Paying Yourself From Your Business

Small business owners face a critical decision: how to pay themselves. Neglecting this aspect can lead to financial instability and legal complications.
This article breaks down essential methods for owner compensation, ensuring compliance and optimizing personal finances. It covers salary, owner's draw, and strategies for S corporations, prioritizing clarity and immediate action for business owners.
Understanding Your Options
Several methods exist for paying yourself from your business. The best choice depends on your business structure: sole proprietorship, partnership, LLC, or S corporation.
Sole Proprietorship and Partnerships: The Owner's Draw
As a sole proprietor or partner, you typically take an owner's draw. This isn't a salary, but rather a withdrawal of profits from the business.

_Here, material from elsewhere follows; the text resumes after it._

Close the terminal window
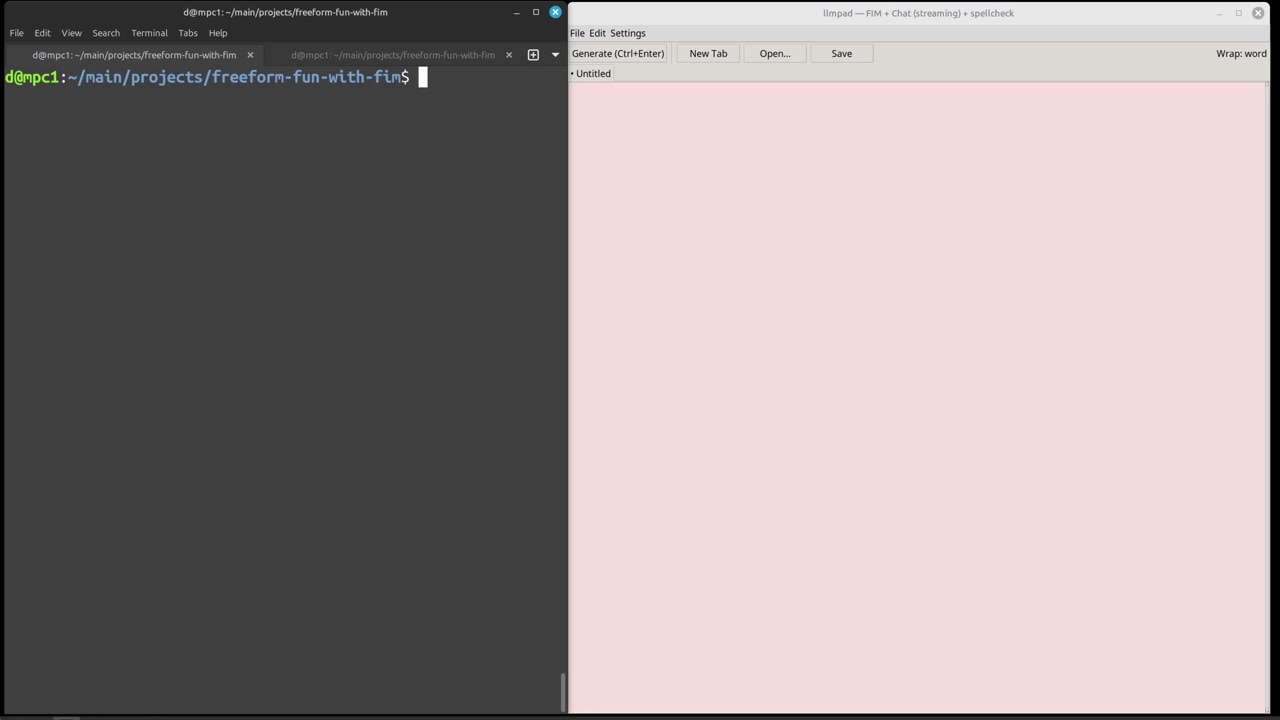1280x720 pixels. 555,12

Draws are not subject to payroll taxes but are subject to self-employment tax (Social Security and Medicare). Track your draws meticulously for accurate tax reporting.
LLCs: Flexibility in Compensation
Limited Liability Companies (LLCs) offer flexibility. You can choose to be taxed as a sole proprietorship, partnership, or corporation.
If taxed as a sole proprietorship or partnership, you'll use the owner's draw. If taxed as an S corporation, a salary is required.
S Corporations: Salary and Distributions
S corporations require owners to pay themselves a reasonable salary. This is crucial for tax compliance.
The IRS scrutinizes S corp owner salaries to prevent underpayment of payroll taxes. Any remaining profits can be taken as shareholder distributions, which aren't subject to self-employment tax.
Determining a Reasonable Salary
What constitutes a reasonable salary? It's the amount you'd pay an unrelated employee for similar services.
Factors to consider include your role, experience, industry, and geographic location. Documenting your salary determination is essential.
Payroll and Tax Implications
When paying yourself a salary, you must withhold and remit payroll taxes. This includes federal income tax, Social Security, and Medicare taxes.
You'll also need to pay employer-side payroll taxes. Consult with a payroll provider or accountant to ensure compliance.
Financial Planning and Budgeting
Paying yourself consistently is crucial for personal financial planning. Set a budget and stick to it.
Regular payments allow for better management of personal expenses and investments. This reduces financial stress related to your business.
Tracking and Documentation
Meticulous record-keeping is essential. Document all payments to yourself, whether salary or draws.
Keep accurate records of payroll taxes withheld and remitted. This simplifies tax preparation and protects you from potential audits.
Legal and Compliance Considerations
Consult with legal and financial professionals. They can provide tailored advice based on your specific business structure and financial situation.
Ignoring compliance requirements can lead to penalties and legal issues. Proactive planning is key.
Avoiding Common Mistakes
Underpaying yourself to save on taxes is a risky strategy. The IRS may reclassify distributions as salary, resulting in back taxes and penalties.
Mixing personal and business funds can also create problems. Maintain separate bank accounts for your business and personal finances.
Next Steps: Immediate Action Required
Review your current compensation strategy immediately. Ensure it aligns with your business structure and complies with tax laws.
Schedule a consultation with an accountant or financial advisor. They can help you optimize your compensation plan and ensure long-term financial stability for both you and your business.
Don't delay – taking action now can save you time, money, and potential legal headaches in the future.